Their development has been attributed to the Soviet State Scientific Institute of Organic Chemistry and Technology, which was jointly run by the Soviet military and the KGB, during the 1970s and 1980s.
In addition to foreign intelligence agencies, Russian scientists in the past have come forward to discuss Novichok's development.
Separately, Kremlin spokesman Dmitry Peskov repeated its demand to see evidence collected by the Germans.
"We aren't inclined to reject anything, we only want to be certain and understand what's going on, so as to compare. In order to compare, be
convinced, and understand, we need to have information, which we, unfortunately, are currently being denied," Peskov said.
Russia's permanent representative to the Organization for Prohibition of Chemical Weapons (OPCW), Aleksandr Shulgin, said on September 23 that Moscow had sent a note to Germany's mission to the OPCW demanding information on the Navalny case.

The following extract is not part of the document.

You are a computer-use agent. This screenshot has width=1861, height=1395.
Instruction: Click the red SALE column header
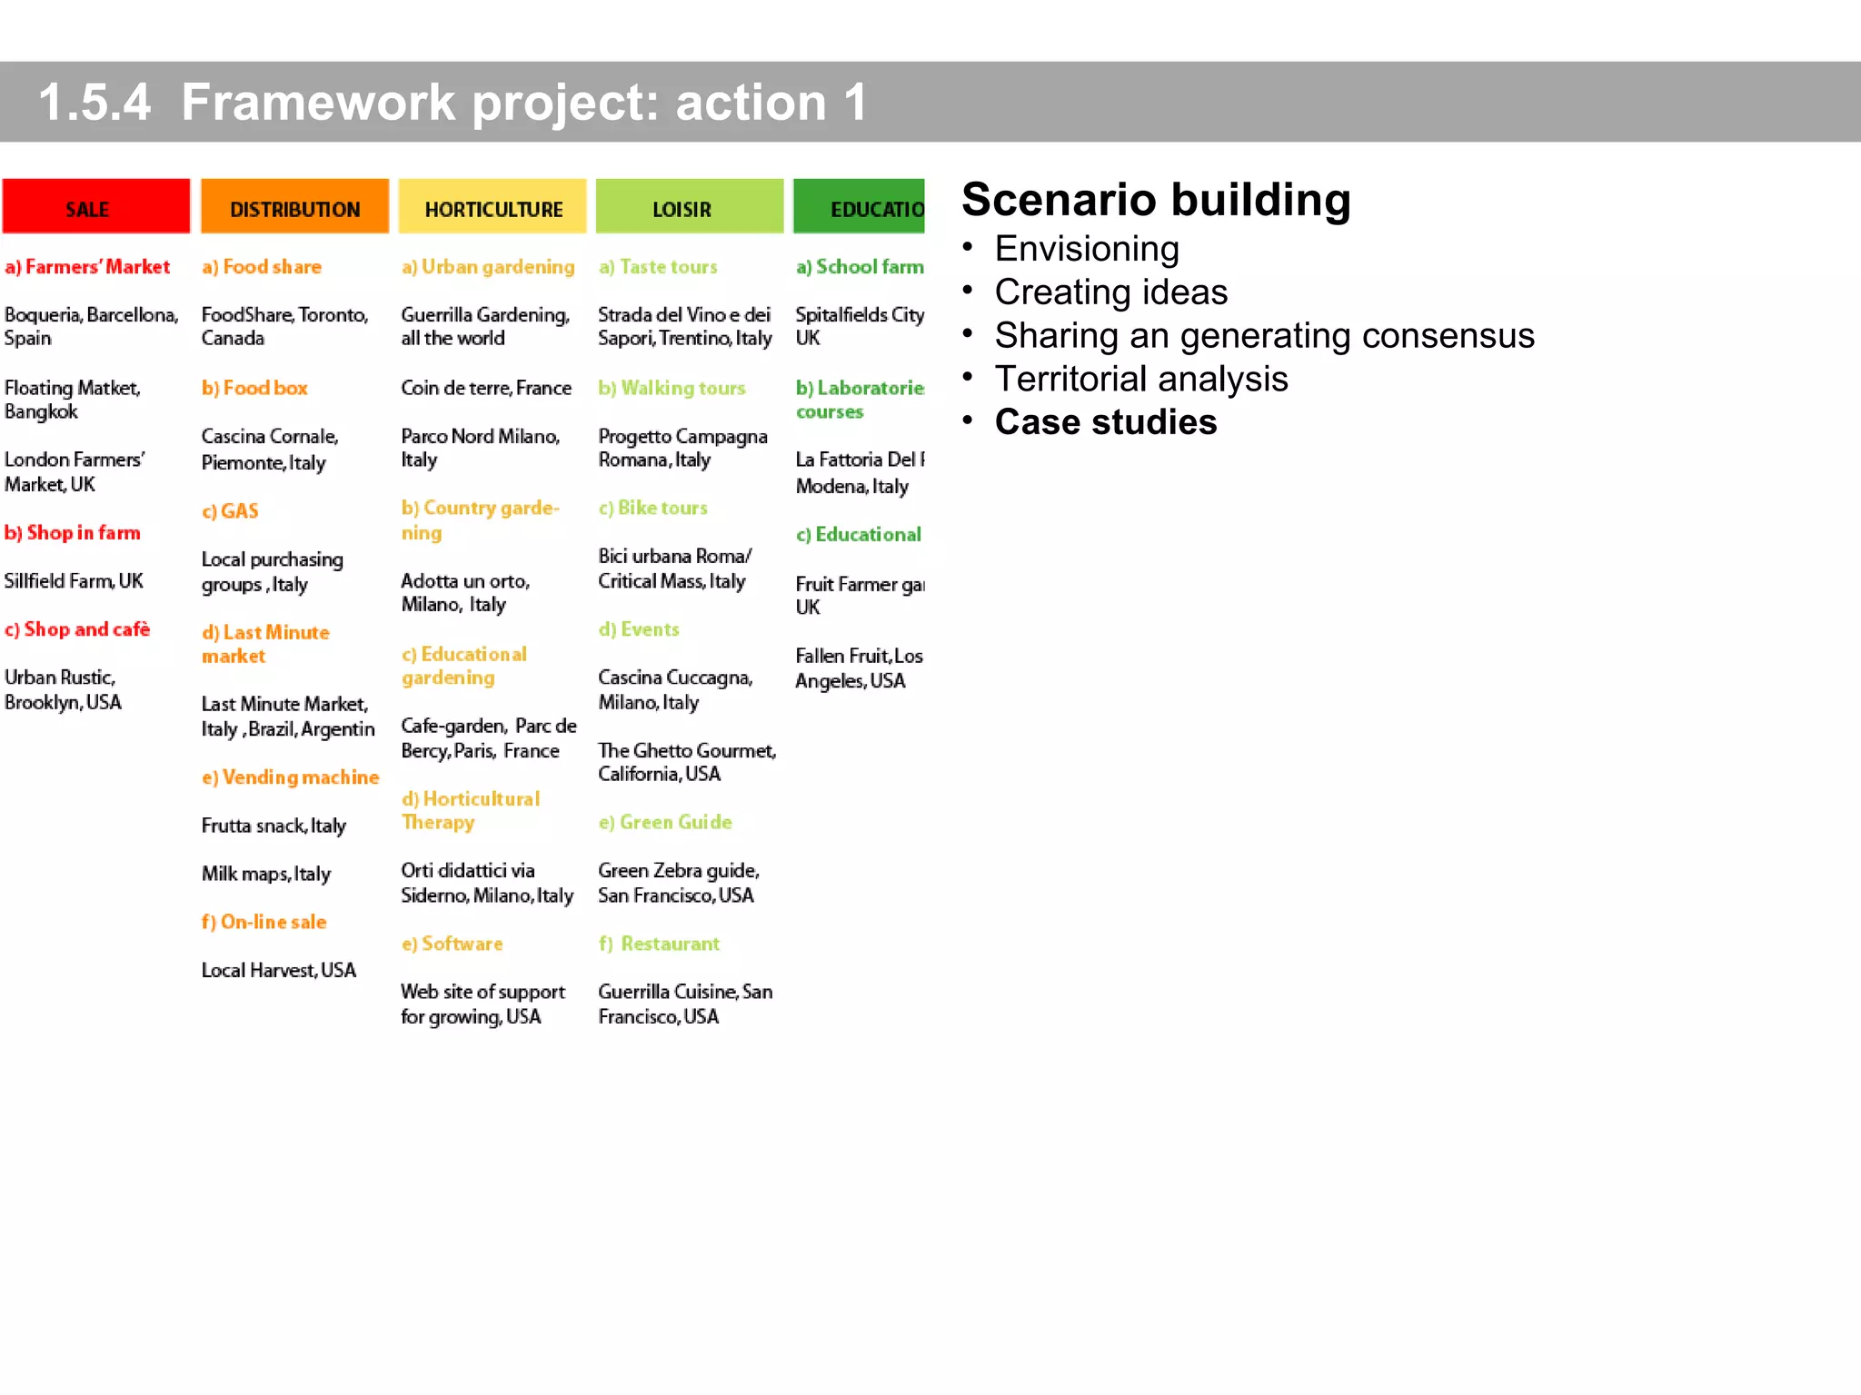(x=95, y=207)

The Kremlin, which also has denied any involvement in the attack, said the anti-corruption crusader “is free” to return to Russia whenever he pleases.
Peskov also addressed a recent article in the French newspaper Le Monde, saying the report that President Vladimir Putin told his French counterpart, Emmanuel Macron, in a recent conversation that perhaps Navalny had poisoned himself had many inaccuracies.

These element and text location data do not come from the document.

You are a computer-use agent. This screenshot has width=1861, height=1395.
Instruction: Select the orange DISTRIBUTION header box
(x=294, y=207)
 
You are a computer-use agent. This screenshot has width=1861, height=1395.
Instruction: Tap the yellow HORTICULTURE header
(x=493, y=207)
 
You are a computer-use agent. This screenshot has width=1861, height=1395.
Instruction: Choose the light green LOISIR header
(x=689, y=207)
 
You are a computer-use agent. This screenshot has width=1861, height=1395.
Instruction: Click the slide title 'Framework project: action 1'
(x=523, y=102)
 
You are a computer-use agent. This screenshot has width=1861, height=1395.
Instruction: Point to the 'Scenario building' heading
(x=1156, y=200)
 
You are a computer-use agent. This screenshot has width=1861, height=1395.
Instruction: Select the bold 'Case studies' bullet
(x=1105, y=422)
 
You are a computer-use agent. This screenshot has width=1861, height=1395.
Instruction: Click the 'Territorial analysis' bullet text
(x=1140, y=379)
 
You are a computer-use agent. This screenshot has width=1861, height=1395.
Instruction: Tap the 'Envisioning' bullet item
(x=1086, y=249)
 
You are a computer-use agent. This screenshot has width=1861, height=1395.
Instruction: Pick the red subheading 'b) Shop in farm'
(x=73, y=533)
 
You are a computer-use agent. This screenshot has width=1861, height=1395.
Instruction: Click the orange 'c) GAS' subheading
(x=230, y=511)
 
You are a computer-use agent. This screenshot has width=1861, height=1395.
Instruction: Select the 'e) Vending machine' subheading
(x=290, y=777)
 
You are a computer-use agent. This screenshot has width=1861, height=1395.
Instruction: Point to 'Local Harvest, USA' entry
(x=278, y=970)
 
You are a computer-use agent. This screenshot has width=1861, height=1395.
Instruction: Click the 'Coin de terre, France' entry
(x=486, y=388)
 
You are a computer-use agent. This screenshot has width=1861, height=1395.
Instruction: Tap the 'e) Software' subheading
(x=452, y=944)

He did, however, confirm that the Navalny case was discussed between the two leaders.
Navalny was medically airlifted to Germany at the request of his wife following a medical tussle with Russian doctors who said he was too sick to travel.
He emerged earlier this month from a medically induced coma as his condition slowly improved.
German doctors say the military-grade nerve agent Novichok was found both inside his body and on his skin.
Navalny said in a post on his website on September 21 that the 30-day deadline for Russian police to conduct their “pre-investigative check” into what he called his attempted murder by poisoning has expired. He demanded that the Russian side return articles of clothing taken when he was hospitalized there.
Experts say the clothes he had on could help any investigation into the poisoning.
Navalny's team has said a water bottle removed from his hotel room in the city of Tomsk after he fell ill had been taken to Germany and found to contain traces of the nerve agent.
Peskov has said that is "absurd."
Navalny was attacked with a green dye by unknown assailants in Russia in 2017, leaving him with permanent damage to his vision.
Two years later, he suddenly fell ill while in Russian detention with what Russian doctors said was a severe allergic reaction but which he and his team insisted was an intentional poisoning. That case still has not been solved.